I agree with RajeshNaik.....is this an article on Karnataka innings or Robin's batting?......y no mention on the youngster and the WK batsmen, Gautham?

Posted by   on (January 8, 2014, 17:38 GMT)

Nice to see Robin Uthappa back among runs. Equally sad that the Karnataka middle order failed yet again. It appears that the batsmen have decided to share ducks in turns. How I wish all of them fire more consistently.

Posted by RajeshNaik on (January 8, 2014, 17:25 GMT)

The article dwells completely on Uthappa and does not give due credit to Karun Nair's knock. Karun Nair's knock was equally important considering the situation (15 for 3) and the fact that he is playing only his 4th Ranji match. With a tally of 154 Ranji runs before today's knock, Karun walked in when UP bowlers had their tails up. It was a creditable performance from a batsman whose place in the team is not fixed as he was not a preferred choice at the start of the season. It was only when Kunal Kapoor was not making runs, Nair came in.

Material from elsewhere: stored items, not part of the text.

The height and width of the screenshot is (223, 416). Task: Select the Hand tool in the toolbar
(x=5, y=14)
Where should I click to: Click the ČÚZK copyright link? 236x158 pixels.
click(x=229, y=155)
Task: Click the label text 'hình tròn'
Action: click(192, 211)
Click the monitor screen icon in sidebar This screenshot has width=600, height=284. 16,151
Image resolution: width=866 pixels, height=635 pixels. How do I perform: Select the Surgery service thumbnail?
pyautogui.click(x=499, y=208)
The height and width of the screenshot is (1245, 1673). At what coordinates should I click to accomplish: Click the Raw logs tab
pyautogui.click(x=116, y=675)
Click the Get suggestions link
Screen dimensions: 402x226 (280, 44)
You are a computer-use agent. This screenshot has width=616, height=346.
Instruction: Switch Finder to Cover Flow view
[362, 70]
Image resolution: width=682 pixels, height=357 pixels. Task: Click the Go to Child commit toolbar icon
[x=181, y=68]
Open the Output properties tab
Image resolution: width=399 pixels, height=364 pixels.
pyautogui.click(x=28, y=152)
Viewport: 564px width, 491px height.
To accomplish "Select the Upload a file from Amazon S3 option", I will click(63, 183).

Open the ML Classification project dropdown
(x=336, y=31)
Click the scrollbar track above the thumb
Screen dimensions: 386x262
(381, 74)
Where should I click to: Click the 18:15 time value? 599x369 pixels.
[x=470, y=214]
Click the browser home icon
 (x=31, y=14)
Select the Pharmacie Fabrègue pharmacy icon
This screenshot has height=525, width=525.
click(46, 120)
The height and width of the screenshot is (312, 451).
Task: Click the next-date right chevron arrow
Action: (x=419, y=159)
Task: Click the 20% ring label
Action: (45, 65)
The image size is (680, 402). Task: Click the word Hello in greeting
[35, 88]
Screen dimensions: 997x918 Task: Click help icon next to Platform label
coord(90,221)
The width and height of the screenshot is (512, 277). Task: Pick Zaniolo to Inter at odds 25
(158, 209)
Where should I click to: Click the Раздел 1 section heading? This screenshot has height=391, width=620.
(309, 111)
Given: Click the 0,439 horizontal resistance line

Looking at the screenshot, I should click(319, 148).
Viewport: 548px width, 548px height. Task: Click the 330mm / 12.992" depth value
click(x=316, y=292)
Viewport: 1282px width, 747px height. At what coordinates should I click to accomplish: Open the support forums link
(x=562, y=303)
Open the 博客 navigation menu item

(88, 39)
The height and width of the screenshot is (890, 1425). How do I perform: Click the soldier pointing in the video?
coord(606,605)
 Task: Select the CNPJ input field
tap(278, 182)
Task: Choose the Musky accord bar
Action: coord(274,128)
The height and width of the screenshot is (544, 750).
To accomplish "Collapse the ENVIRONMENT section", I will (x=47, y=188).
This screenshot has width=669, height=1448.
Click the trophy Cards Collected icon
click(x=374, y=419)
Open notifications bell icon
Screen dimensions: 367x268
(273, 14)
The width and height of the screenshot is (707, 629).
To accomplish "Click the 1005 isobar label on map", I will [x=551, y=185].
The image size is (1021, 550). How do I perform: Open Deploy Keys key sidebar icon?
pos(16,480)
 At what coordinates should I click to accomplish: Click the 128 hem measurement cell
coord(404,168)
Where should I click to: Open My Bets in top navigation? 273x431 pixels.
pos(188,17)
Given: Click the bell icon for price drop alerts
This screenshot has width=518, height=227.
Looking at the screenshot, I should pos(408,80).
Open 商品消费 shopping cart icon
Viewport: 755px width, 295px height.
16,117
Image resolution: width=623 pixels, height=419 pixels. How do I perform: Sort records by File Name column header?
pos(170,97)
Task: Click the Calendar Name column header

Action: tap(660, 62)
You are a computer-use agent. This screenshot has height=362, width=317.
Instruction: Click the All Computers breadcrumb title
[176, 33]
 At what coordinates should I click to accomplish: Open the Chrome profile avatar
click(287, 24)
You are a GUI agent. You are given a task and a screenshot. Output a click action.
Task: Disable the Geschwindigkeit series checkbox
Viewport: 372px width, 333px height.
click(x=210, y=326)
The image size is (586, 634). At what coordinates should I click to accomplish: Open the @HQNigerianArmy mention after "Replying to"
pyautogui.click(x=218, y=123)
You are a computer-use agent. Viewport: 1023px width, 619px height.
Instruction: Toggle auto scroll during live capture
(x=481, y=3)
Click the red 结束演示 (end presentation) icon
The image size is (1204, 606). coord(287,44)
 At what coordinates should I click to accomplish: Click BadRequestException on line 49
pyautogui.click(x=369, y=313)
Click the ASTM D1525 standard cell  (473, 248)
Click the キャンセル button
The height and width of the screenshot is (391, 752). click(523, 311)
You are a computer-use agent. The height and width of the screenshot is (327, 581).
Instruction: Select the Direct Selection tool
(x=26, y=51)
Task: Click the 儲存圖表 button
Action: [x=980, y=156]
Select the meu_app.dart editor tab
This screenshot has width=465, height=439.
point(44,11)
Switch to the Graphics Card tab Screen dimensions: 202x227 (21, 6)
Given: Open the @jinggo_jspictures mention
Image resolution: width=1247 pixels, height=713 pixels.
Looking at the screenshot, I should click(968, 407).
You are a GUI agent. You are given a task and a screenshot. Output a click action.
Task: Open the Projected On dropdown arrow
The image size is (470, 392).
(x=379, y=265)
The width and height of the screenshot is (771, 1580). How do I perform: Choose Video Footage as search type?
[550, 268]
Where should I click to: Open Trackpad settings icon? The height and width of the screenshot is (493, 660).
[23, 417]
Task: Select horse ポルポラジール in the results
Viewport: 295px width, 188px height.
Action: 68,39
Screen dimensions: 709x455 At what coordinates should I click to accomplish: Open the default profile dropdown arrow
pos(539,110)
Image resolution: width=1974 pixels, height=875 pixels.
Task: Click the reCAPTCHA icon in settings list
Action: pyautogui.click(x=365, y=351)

Posted by RajeshNaik on (January 8, 2014, 16:58 GMT)

This is how Robin should always play. This was how he was playing till 2 years back and suddenly decided to change his game and started to graft an innings, which is not his forte. Last season he took such a long time to score his runs it was painful and sometimes funny too watching him trying to accumulate runs by curbing his natural stroke making instincts. It was the old Robin that I was accustomed today. Stroke makers should remain stroke makers. That's their USP.

Posted by CricketMaan on (January 8, 2014, 15:57 GMT)

Robin, 100s dont help especially on such tracks. But a 100 is a 100. Now you need to make 200s and on pitches like Lahli. At least you are knocking the door, can you do that consistently as that has been your major problem, can you do that on A tours if selected on green surface, something you have to prove. But a good start though.